Colleges and universities must work harder to foster a supportive campus climate for students — a community that creates a sense of belonging, and supports students at every level. Of course, campus counseling services need improvement. Most campus counseling centers are overburdened and underfunded, and only offer short-term services before referring students to an off-campus provider — which not everyone can access or afford. But counseling and treatment are only part of it.

“Not every student is going to walk into the counseling center, or go to student health, or go to other wellness resources. So I think there is really a need for a holistic approach from the beginning where people feel like they can find support anywhere on campus,” Dr. Tara Chandrasekhar, a staff psychiatrist at Duke University’s Counseling and Psychological Services, said.

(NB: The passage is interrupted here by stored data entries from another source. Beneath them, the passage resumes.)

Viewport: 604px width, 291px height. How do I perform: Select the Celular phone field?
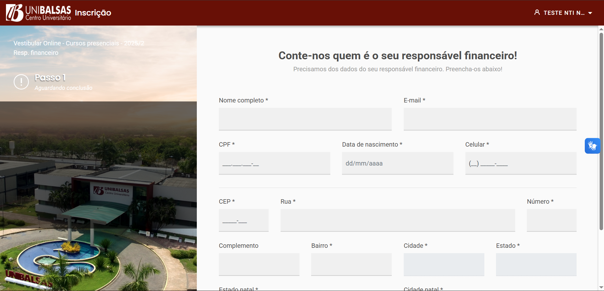(x=521, y=163)
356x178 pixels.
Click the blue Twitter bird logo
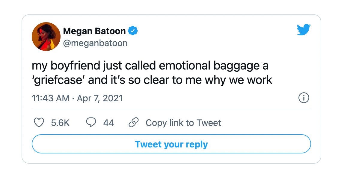click(304, 29)
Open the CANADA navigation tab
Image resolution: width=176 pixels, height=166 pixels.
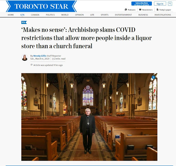pyautogui.click(x=35, y=15)
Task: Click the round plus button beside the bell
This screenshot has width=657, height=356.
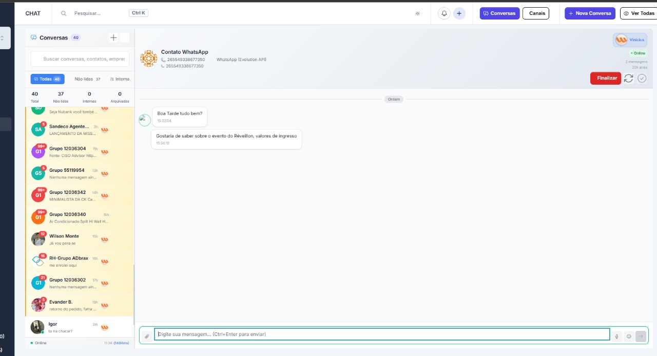Action: coord(459,13)
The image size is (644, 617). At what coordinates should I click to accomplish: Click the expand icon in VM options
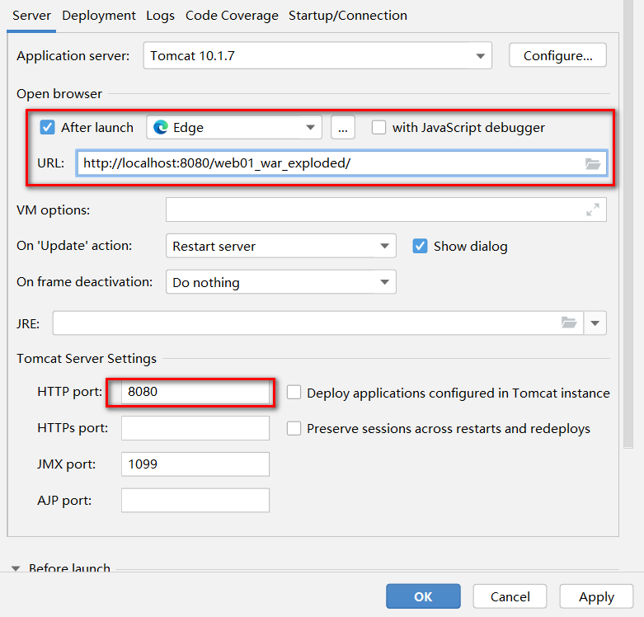point(593,210)
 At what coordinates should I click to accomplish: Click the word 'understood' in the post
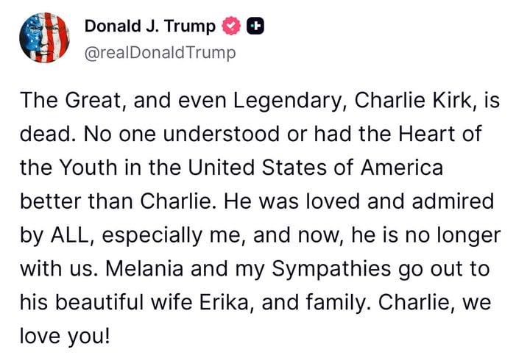pyautogui.click(x=222, y=134)
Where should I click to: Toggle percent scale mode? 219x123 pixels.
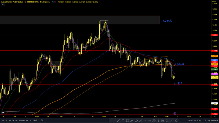tap(205, 120)
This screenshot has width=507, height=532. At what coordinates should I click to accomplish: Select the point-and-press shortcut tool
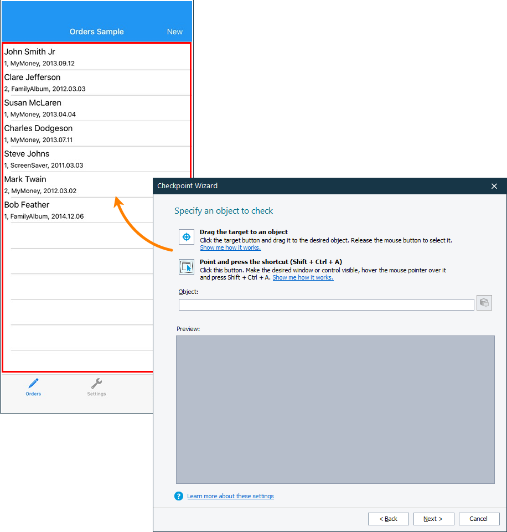pos(186,266)
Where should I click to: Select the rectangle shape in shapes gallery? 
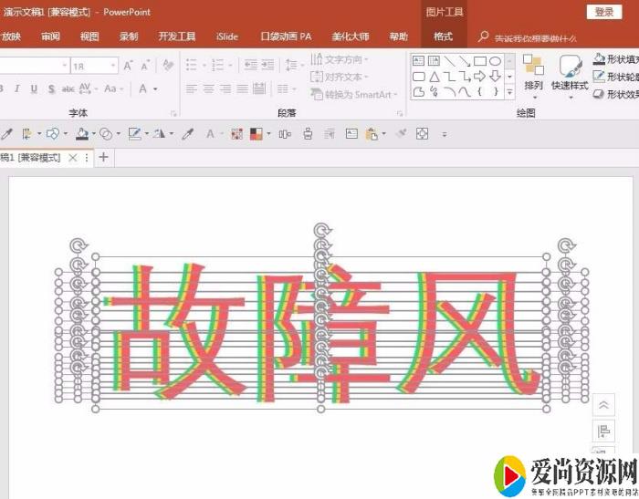(x=479, y=61)
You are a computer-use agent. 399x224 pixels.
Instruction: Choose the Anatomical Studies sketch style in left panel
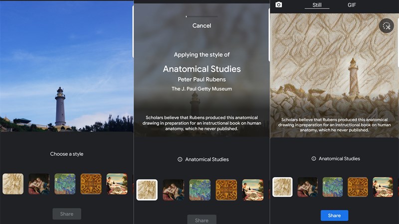tap(13, 184)
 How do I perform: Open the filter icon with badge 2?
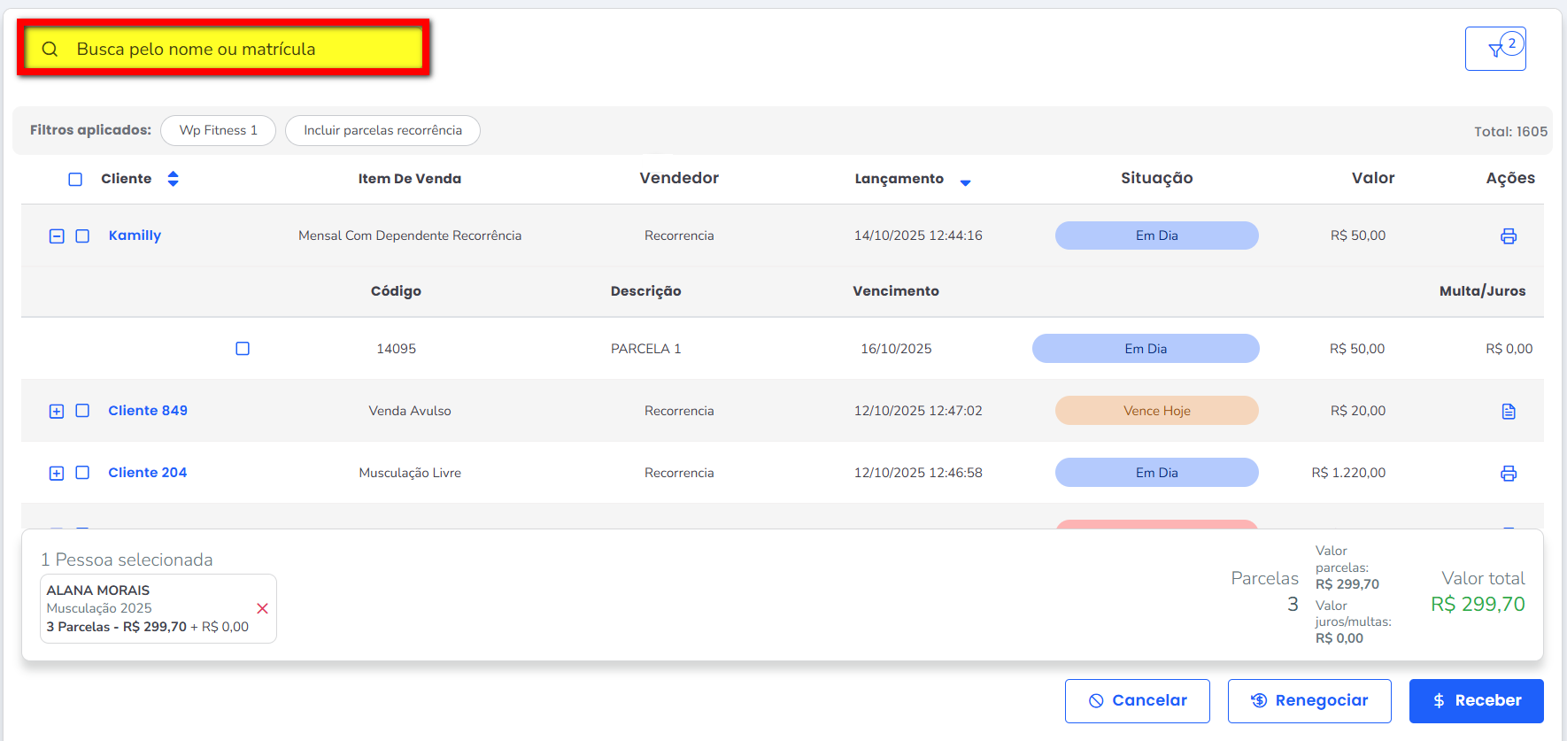click(1495, 49)
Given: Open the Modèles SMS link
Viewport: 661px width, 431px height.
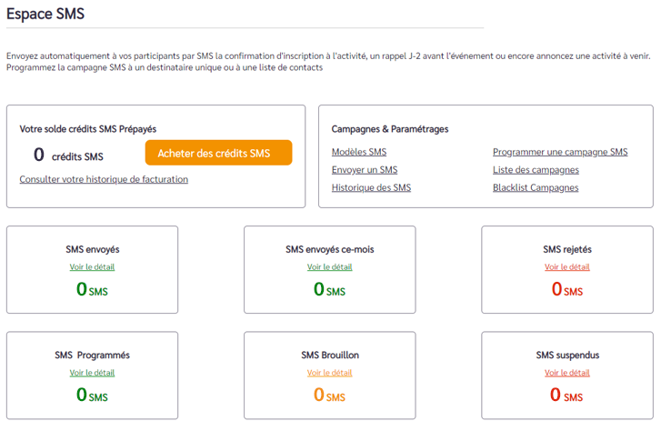Looking at the screenshot, I should 359,152.
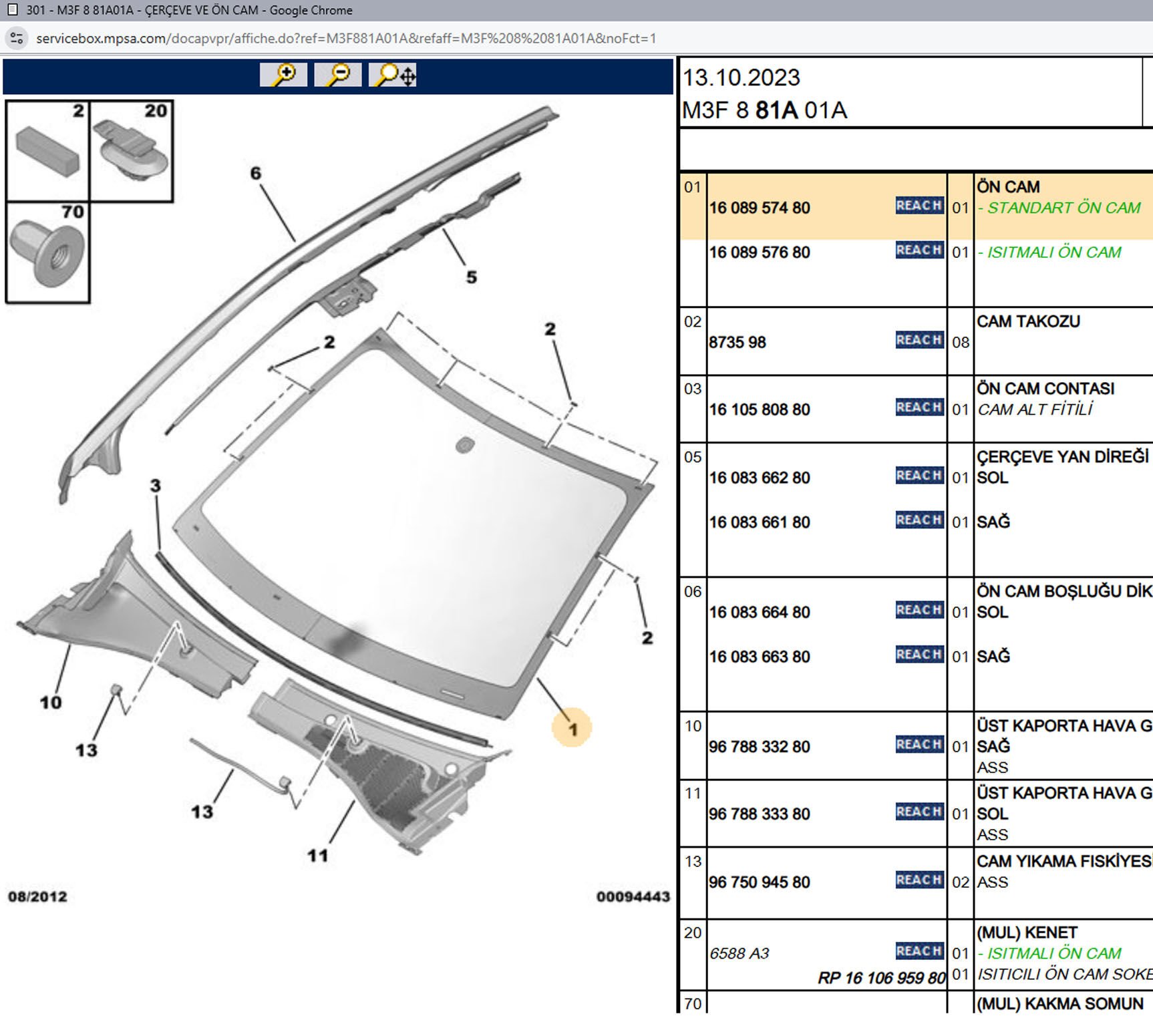
Task: Click part number 16 083 662 80
Action: tap(760, 478)
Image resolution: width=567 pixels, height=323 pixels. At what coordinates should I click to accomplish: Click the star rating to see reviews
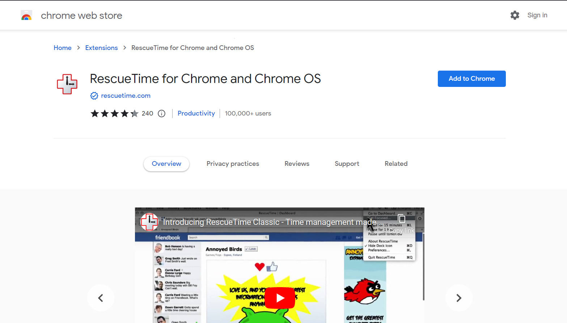click(115, 113)

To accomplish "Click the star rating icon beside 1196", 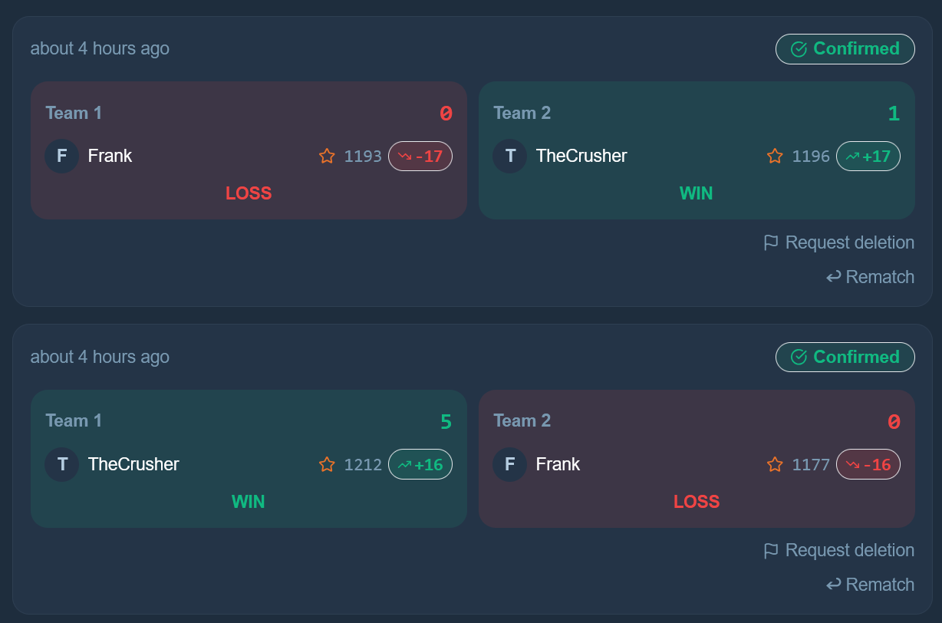I will click(x=775, y=157).
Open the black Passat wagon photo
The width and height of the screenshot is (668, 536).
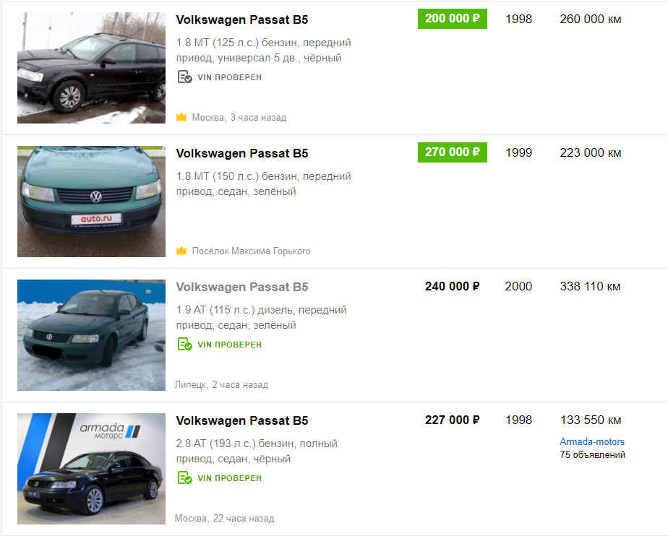(91, 68)
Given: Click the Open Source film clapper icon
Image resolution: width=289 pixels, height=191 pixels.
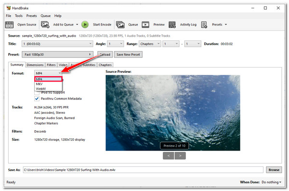Looking at the screenshot, I should click(9, 25).
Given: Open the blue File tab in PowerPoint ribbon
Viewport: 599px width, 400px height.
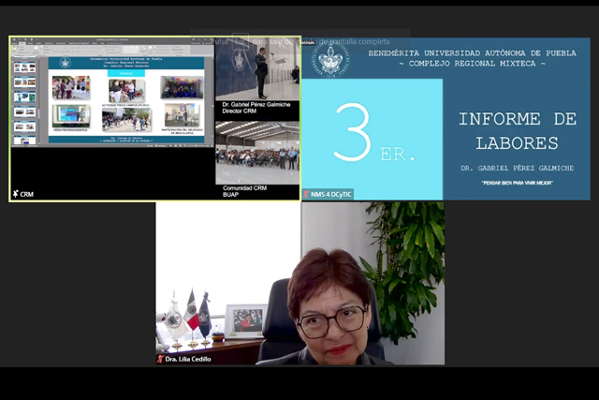Looking at the screenshot, I should pos(17,45).
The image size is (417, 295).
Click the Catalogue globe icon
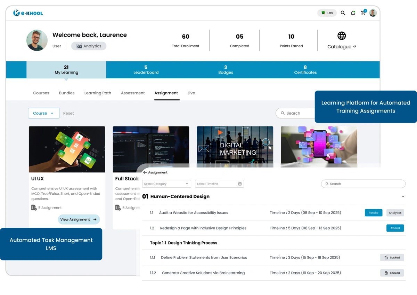(x=342, y=35)
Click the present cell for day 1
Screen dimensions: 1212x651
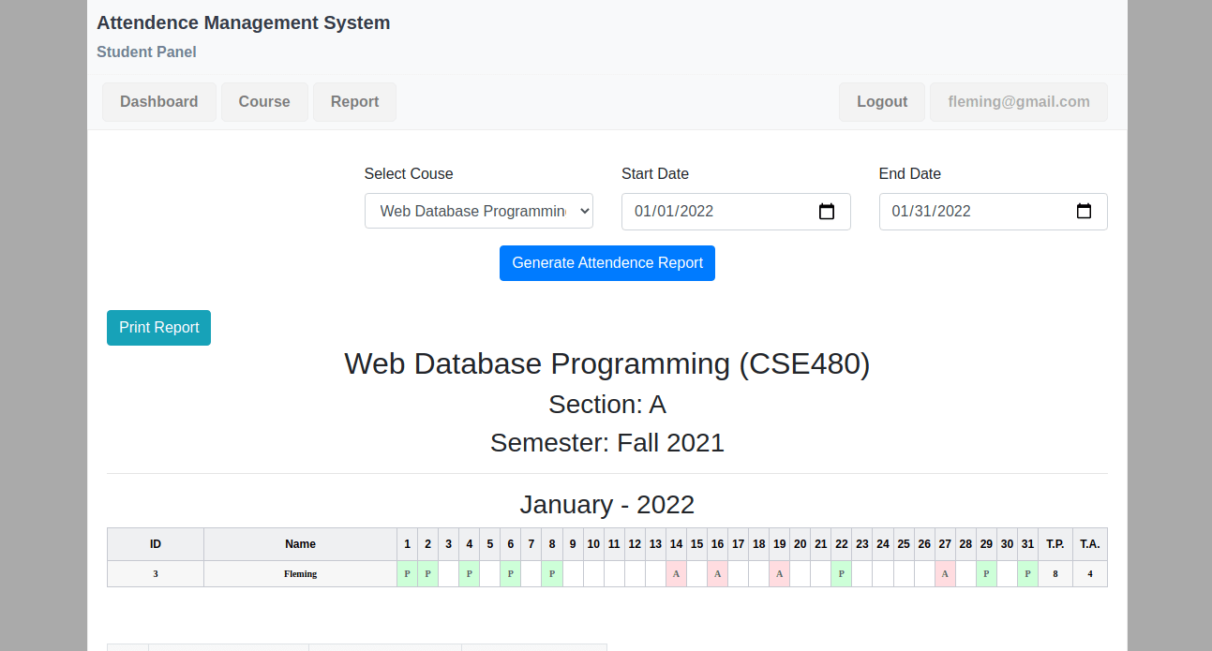[407, 574]
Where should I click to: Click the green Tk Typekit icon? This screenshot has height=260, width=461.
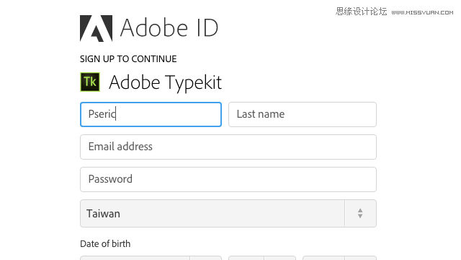[x=90, y=82]
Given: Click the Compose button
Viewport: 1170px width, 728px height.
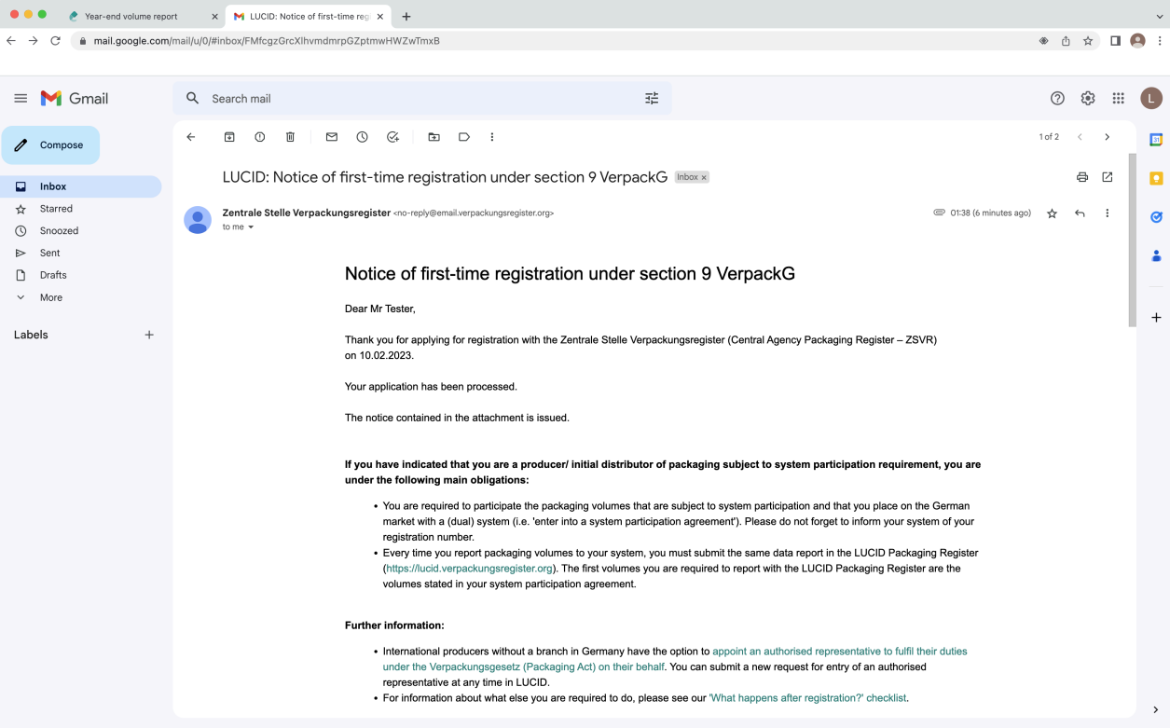Looking at the screenshot, I should pos(50,145).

A supportive campus means increasing access to resources. It means teaching faculty to identify and assist students in crisis, and to give grace when it’s needed. It means institutionalizing peer-to-peer support networks, because students who are struggling are most likely to talk to other students. It means having a comprehensive suicide prevention plan, and developing crisis response frameworks before, not after, a crisis.

“This has to be something that’s institutionalized. This has to be something that every faculty, staff, graduate student and undergraduate student has exposure to,” Espelage said.

Students shouldn’t have to wonder where to go or who to turn to when things get rough. The stress of COVID has brought new challenges, but the mental health crisis won’t leave with the virus. Colleges must be part of the solution, not the struggle.